Per gli allenamenti i ragazzi necessitano di una palestra. Un periodo lo spazio non era libero. Ho bussato finché si è aperta una porta ospitante.
Per il futuro prossimo, per superare gli aleatori ascolti di cortesia, ho pronto il “saio francescano” nel caso ci verrà a mancare l’area dove allenarci.
Grazie, Giuseppe, per la tua condivisione, della quale colgo l”interpellazione come cura al mio egocentrismo.
È vero, se si è discepoli si riconosce che Gesù c’entra con la concretezza del vivere e che il suo ritorno ACCADE ogni giorno nelle occasioni che ci sono date dall’incontro con gli altri soprattutto quelli che vivono situazioni di indigenza, infermità disabilità. Stupendi i tuoi atleti, bellissimo quello che fate per loro!
Carissima Lidia, una domanda che mi attraversa in continuazione: “Perché disabili?”. Un aiuto a capire e quindi ad avvicinarmi al concetto trascendentale che tenta di giustificare la presenza di questa diversità mi è venuto dal discorso del filosofo ebreo Hans Jonas sul razzismo.
Jonas fu perseguitato sotto il nazismo e costretto a fuggire, la madre morì nei campi di concentramento.
Scrive Hans: “… Forse deluderò i miei ascoltatori esprimendo la convinzione chi fino a quando esisteranno differenze razziali – e, ricordatevi, spero esisteranno sempre poiché la loro scomparsa impoverirebbe l’umanità – ”

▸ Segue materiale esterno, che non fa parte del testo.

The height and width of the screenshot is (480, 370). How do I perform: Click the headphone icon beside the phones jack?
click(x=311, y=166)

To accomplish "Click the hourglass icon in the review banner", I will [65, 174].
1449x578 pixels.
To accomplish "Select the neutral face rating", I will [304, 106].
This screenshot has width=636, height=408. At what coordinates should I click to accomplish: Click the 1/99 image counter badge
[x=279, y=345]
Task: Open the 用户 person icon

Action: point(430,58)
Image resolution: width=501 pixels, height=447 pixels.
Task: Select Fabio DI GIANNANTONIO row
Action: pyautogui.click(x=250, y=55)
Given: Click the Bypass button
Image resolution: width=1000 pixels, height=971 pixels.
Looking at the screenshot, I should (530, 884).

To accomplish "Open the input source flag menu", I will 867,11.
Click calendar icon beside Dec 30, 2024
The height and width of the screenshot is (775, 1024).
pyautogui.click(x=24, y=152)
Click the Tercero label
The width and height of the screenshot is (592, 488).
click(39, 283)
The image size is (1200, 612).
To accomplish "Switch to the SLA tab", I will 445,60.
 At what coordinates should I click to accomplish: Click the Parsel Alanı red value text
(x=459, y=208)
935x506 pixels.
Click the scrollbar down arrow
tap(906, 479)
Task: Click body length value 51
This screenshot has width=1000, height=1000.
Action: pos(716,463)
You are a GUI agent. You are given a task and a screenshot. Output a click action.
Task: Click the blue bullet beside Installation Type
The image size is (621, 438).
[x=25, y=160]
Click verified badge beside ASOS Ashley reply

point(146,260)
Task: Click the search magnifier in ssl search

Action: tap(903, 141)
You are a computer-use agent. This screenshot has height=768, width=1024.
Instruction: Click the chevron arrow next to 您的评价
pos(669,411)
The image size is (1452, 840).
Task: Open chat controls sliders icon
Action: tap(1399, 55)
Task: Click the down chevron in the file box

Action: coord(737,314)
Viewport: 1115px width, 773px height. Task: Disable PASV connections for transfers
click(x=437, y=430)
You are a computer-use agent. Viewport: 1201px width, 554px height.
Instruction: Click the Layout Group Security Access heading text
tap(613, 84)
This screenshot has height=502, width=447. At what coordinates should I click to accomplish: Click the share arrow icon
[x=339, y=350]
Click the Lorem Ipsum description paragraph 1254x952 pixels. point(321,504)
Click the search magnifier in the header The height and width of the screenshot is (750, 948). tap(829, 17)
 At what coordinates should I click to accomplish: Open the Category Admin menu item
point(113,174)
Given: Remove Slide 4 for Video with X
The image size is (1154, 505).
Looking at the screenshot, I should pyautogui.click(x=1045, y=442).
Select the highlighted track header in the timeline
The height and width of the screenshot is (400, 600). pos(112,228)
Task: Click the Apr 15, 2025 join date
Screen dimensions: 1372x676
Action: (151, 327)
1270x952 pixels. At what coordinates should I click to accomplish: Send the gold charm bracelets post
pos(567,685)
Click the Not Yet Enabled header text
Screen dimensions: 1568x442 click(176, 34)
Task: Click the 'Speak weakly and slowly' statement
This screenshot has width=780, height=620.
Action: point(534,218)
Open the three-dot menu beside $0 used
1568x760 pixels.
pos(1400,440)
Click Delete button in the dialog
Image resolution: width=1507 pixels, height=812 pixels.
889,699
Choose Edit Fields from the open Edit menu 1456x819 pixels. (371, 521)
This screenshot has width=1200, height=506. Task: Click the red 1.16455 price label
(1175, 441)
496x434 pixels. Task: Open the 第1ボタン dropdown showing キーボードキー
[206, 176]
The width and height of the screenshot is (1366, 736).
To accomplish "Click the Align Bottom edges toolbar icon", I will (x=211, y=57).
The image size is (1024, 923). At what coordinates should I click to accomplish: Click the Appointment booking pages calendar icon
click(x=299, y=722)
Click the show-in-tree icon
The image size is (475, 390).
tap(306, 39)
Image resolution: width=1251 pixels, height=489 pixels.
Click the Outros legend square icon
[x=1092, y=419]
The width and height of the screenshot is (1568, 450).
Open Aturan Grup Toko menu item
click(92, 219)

Quando lo lessi la prima volta a questo punto mi bloccai. Possibile chi ha tanto sofferto si auspica che la causa esista sempre ?
Riprendo a leggere: “… E’ una prova che si ripete di continuo e che misura il nostro grado di civiltà, nel senso morale del termine, sia in quanto singoli individui sia in quanto comunità – una prova, in realtà, della maturità del nostro essere umani -, di come, bene o male, ci comportiamo quando abbiamo a che fare con tensioni di questo genere che non cesseranno mai.”
Il livello di maturità di una comunità, mi insegna questo discorso, è pari al suo impegno relazionale verso le diversità. Un compito non facile, ma come mi hanno trasmesso, si matura affrontando le difficoltà e ci si arricchisce, altrimenti si impoverisce l’animo.
A volte ti rendi conto di essere una Mosca bianca se proponi un linguaggio diverso da quello della massa. Dobbiamo solo perseverare nonostante vogliano farci cambiare idea.
Grazie Padre Gaetano
“Le memorie di Adriano” si prestano a leggere l’oggi in chiave nostalgica ovvero simulandone la durezza e la nostra responsabilità. Quello che rifuggiamo non è tanto una lettura della crisi in cui siamo – epoche passate sono state oggettivamente molto più cruene – ma un nostro coinvolgimento diretto. Suonano alla porta, bussano in modo così forte che potrebbe cedere; eppure, non sentiamo, non apriamo.
Quando l’orizzonte è buio e gobbo riesce difficile alzare lo sguardo ovvero abbassarlo ancora per sopportare il peso e capire che il tuo sudore – non il tuo sorriso ovvero peggio ancora la tua affermazione – è quello di Cristo.